BRIEF -> Copy out each of the following lines word for word, with nothing changed.

EXTRACTED RECORDS ->

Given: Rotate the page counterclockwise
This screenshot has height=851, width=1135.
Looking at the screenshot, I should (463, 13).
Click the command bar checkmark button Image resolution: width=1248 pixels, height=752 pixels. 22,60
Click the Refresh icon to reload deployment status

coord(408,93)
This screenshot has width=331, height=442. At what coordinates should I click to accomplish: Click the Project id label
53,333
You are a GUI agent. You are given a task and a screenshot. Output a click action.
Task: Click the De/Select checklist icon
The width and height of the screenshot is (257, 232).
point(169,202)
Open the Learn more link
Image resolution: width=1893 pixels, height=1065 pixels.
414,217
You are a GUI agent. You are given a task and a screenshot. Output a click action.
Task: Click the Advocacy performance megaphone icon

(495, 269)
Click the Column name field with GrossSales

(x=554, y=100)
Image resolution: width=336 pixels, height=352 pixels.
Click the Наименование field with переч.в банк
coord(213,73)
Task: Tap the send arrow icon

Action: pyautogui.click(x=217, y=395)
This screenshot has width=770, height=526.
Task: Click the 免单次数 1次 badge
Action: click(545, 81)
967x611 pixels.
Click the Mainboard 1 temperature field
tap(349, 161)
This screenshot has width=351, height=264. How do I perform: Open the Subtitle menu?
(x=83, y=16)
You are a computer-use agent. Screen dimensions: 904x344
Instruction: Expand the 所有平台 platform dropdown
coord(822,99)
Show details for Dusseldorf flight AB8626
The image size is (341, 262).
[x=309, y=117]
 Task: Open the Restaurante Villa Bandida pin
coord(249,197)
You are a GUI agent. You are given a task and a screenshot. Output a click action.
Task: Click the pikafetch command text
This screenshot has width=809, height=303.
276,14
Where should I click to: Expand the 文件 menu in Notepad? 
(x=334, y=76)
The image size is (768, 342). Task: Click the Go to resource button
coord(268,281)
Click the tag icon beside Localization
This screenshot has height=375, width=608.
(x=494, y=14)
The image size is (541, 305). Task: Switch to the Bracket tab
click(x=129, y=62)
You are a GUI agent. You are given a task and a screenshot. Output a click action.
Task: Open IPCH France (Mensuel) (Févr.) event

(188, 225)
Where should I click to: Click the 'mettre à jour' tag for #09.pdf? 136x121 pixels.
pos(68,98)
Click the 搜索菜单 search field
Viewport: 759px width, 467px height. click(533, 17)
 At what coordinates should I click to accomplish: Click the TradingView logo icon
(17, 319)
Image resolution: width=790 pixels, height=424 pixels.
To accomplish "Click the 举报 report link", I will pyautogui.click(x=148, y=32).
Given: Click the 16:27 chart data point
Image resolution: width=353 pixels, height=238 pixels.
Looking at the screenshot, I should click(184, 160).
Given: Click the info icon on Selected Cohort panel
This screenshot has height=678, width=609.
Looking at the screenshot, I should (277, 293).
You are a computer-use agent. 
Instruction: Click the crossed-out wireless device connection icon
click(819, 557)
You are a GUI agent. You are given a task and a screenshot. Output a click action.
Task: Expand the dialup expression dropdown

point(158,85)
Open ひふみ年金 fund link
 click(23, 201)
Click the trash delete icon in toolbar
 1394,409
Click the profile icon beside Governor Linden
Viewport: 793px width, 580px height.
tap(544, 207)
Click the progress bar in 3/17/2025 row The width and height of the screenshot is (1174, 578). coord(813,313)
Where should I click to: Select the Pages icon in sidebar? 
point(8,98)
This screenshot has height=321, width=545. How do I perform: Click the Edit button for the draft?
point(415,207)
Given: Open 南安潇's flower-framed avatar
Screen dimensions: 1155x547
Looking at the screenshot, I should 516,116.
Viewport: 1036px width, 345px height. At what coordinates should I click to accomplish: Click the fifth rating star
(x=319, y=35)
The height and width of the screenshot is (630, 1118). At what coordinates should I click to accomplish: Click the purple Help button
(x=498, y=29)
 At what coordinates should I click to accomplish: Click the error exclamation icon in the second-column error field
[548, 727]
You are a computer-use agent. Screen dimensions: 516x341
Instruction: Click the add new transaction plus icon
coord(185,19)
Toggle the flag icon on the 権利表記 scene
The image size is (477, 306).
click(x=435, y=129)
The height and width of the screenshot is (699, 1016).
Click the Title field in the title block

RIGHT ANSWER ->
Given: Rotate the page counterclockwise
This screenshot has height=851, width=1135.
Looking at the screenshot, I should (463, 13).
Click the command bar checkmark button Image resolution: width=1248 pixels, height=752 pixels. 22,60
Click the Refresh icon to reload deployment status

coord(408,93)
This screenshot has width=331, height=442. At what coordinates should I click to accomplish: Click the Project id label
53,333
You are a GUI agent. You are given a task and a screenshot. Output a click action.
Task: Click the De/Select checklist icon
The width and height of the screenshot is (257, 232).
point(169,202)
Open the Learn more link
Image resolution: width=1893 pixels, height=1065 pixels.
414,217
You are a GUI agent. You are given a task and a screenshot. Output a click action.
Task: Click the Advocacy performance megaphone icon

(495, 269)
Click the Column name field with GrossSales

(x=554, y=100)
Image resolution: width=336 pixels, height=352 pixels.
Click the Наименование field with переч.в банк
coord(213,73)
Task: Tap the send arrow icon

Action: pyautogui.click(x=217, y=395)
This screenshot has width=770, height=526.
Task: Click the 免单次数 1次 badge
Action: click(545, 81)
967x611 pixels.
Click the Mainboard 1 temperature field
tap(349, 161)
This screenshot has width=351, height=264. How do I perform: Open the Subtitle menu?
(x=83, y=16)
You are a computer-use agent. Screen dimensions: 904x344
Instruction: Expand the 所有平台 platform dropdown
coord(822,99)
Show details for Dusseldorf flight AB8626
The image size is (341, 262).
[x=309, y=117]
 Task: Open the Restaurante Villa Bandida pin
coord(249,197)
You are a GUI agent. You are given a task and a screenshot. Output a click action.
Task: Click the pikafetch command text
This screenshot has width=809, height=303.
276,14
Where should I click to: Expand the 文件 menu in Notepad? 
(x=334, y=76)
The image size is (768, 342). Task: Click the Go to resource button
coord(268,281)
Click the tag icon beside Localization
This screenshot has height=375, width=608.
(x=494, y=14)
The image size is (541, 305). Task: Switch to the Bracket tab
click(x=129, y=62)
You are a GUI agent. You are given a task and a screenshot. Output a click action.
Task: Open IPCH France (Mensuel) (Févr.) event

(188, 225)
Where should I click to: Click the 'mettre à jour' tag for #09.pdf? 136x121 pixels.
pos(68,98)
Click the 搜索菜单 search field
Viewport: 759px width, 467px height. click(533, 17)
 At what coordinates should I click to accomplish: Click the TradingView logo icon
(17, 319)
Image resolution: width=790 pixels, height=424 pixels.
To accomplish "Click the 举报 report link", I will pyautogui.click(x=148, y=32).
Given: Click the 16:27 chart data point
Image resolution: width=353 pixels, height=238 pixels.
Looking at the screenshot, I should click(184, 160).
Given: Click the info icon on Selected Cohort panel
This screenshot has height=678, width=609.
Looking at the screenshot, I should (277, 293).
You are a computer-use agent. 
Instruction: Click the crossed-out wireless device connection icon
click(819, 557)
You are a GUI agent. You are given a task and a screenshot. Output a click action.
Task: Expand the dialup expression dropdown

point(158,85)
Open ひふみ年金 fund link
 click(23, 201)
Click the trash delete icon in toolbar
 1394,409
Click the profile icon beside Governor Linden
Viewport: 793px width, 580px height.
tap(544, 207)
Click the progress bar in 3/17/2025 row The width and height of the screenshot is (1174, 578). coord(813,313)
Where should I click to: Select the Pages icon in sidebar? 
point(8,98)
This screenshot has height=321, width=545. How do I perform: Click the Edit button for the draft?
point(415,207)
Given: Open 南安潇's flower-framed avatar
Screen dimensions: 1155x547
Looking at the screenshot, I should 516,116.
Viewport: 1036px width, 345px height. At what coordinates should I click to accomplish: Click the fifth rating star
(x=319, y=35)
The height and width of the screenshot is (630, 1118). At what coordinates should I click to accomplish: Click the purple Help button
(x=498, y=29)
 At what coordinates should I click to accomplish: Click the error exclamation icon in the second-column error field
[548, 727]
You are a computer-use agent. Screen dimensions: 516x341
Instruction: Click the add new transaction plus icon
coord(185,19)
Toggle the flag icon on the 権利表記 scene
The image size is (477, 306).
click(x=435, y=129)
The height and width of the screenshot is (699, 1016).
Click the Title field in the title block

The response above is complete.